--- Excerpted passage ---
SOUNDTRACK: NOW,NOW-“Thread” (2012).
I really enjoyed Now, Now’s last single “Dead Oaks” quite a lot, and here’s another one. A beautiful shoegazer song, hints of My Bloody Valentine, hints of early Lush. The singer has a great voice soaring over the chugging and swirling guitar chords.
The song is smooth and dreamy, but when the guitar solo comes in, it’s kind of jagged and really unexpected–a nice treat to keep a sing from becoming too obvious.
“Now, Now” is kind of a crazy name for a band–i assumed that it would be difficult for search engines to find them. But no. Type in now now and there they are.
[READ: June 20, 2012] “Monstro”
I’ve read a bunch of stories by Díaz, and I was a little surprised to see him in a sci-fi issue. Although his characters are typically nerdy sci-fi fantasy geeks, his stories are pretty much all about reality–scoring women, losing money, fighting cancer, getting women back. And, that’s what this story is about too.
One thing that I especially liked about the story is that it is such a conventional Díaz story–his main character g0es to the Dominican Republic to be with his ailing mom. (They live in the States but her medical costs would be much cheaper there). So he goes to the DR for the summer. And he meets up with a fellow Brown student who just happens to be a Very Important Person in the DR (he’s related to the 99th most wealthy person on the planet). And this guy, Alex, hooks him up well–he gives the narrator the royal treatment all over the country. Alex also introduces him to Mysty, the most beautiful woman he has ever seen.
And so they spend the summer together. The narrator knows that Mysty is out of his league, but he lusts after her anyhow. He confirms with Alex several times that the two of them are not an item, and that seems to be true. It’s clear that Mysty likes him–he doesn’t put up with Alex’s shit or with hers, but it’s also clear that they will never be together.
Díaz doesn’t skimp on the story either–we learn all about Alex’s background (and the fact that despite all of his wealth, he’s not coasting–he’s pulling down a 4.0 from Brown). We also learn all about Mysty–her history, her desires and her disdain for the Dominican Republic. And, naturally we learn all about the narrators mother–what’s wrong with her, how she’s coping and how she’s tells him that he doesn’t have to stick around–he’s not doing her any favors. And so he leaves her to have fun with his friends. As he says, “What an asshole, right? What a shallow motherfucker. But I was nineteen–and what is nineteen, if not for shallow?”
--- Input data ---
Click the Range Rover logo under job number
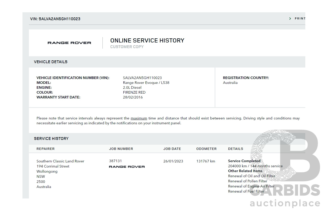point(127,167)
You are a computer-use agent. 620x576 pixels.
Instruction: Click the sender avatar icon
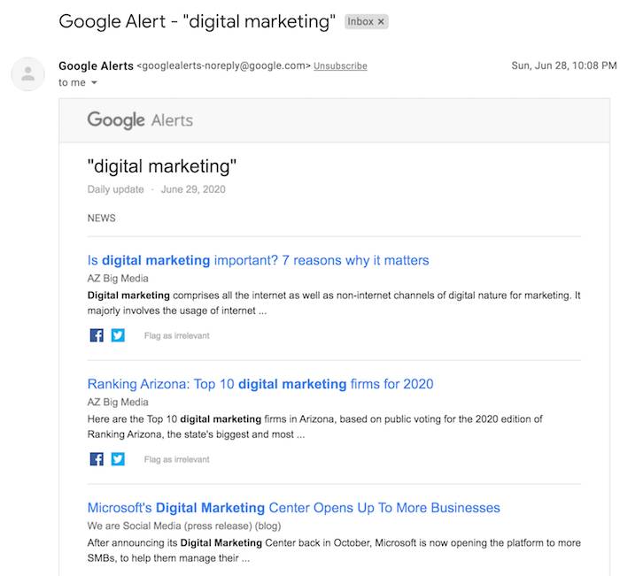27,73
---
• **Actions to take**:
1. Answer the following questions using the post.
(a) Which two acts does the post say the song "Thread" has hints of?
(b) According to the post, why would the mother's medical care be handled in the Dominican Republic?
(c) What grade average is Alex said to be pulling down at Brown?
2. Reproduce the stretch of the post from "I really enjoyed" through "there they are.".

• **Per-task outputs**:
1.
(a) My Bloody Valentine and early Lush.
(b) Her medical costs would be much cheaper there.
(c) A 4.0.

2.
I really enjoyed Now, Now’s last single “Dead Oaks” quite a lot, and here’s another one. A beautiful shoegazer song, hints of My Bloody Valentine, hints of early Lush. The singer has a great voice soaring over the chugging and swirling guitar chords.
The song is smooth and dreamy, but when the guitar solo comes in, it’s kind of jagged and really unexpected–a nice treat to keep a sing from becoming too obvious.
“Now, Now” is kind of a crazy name for a band–i assumed that it would be difficult for search engines to find them. But no. Type in now now and there they are.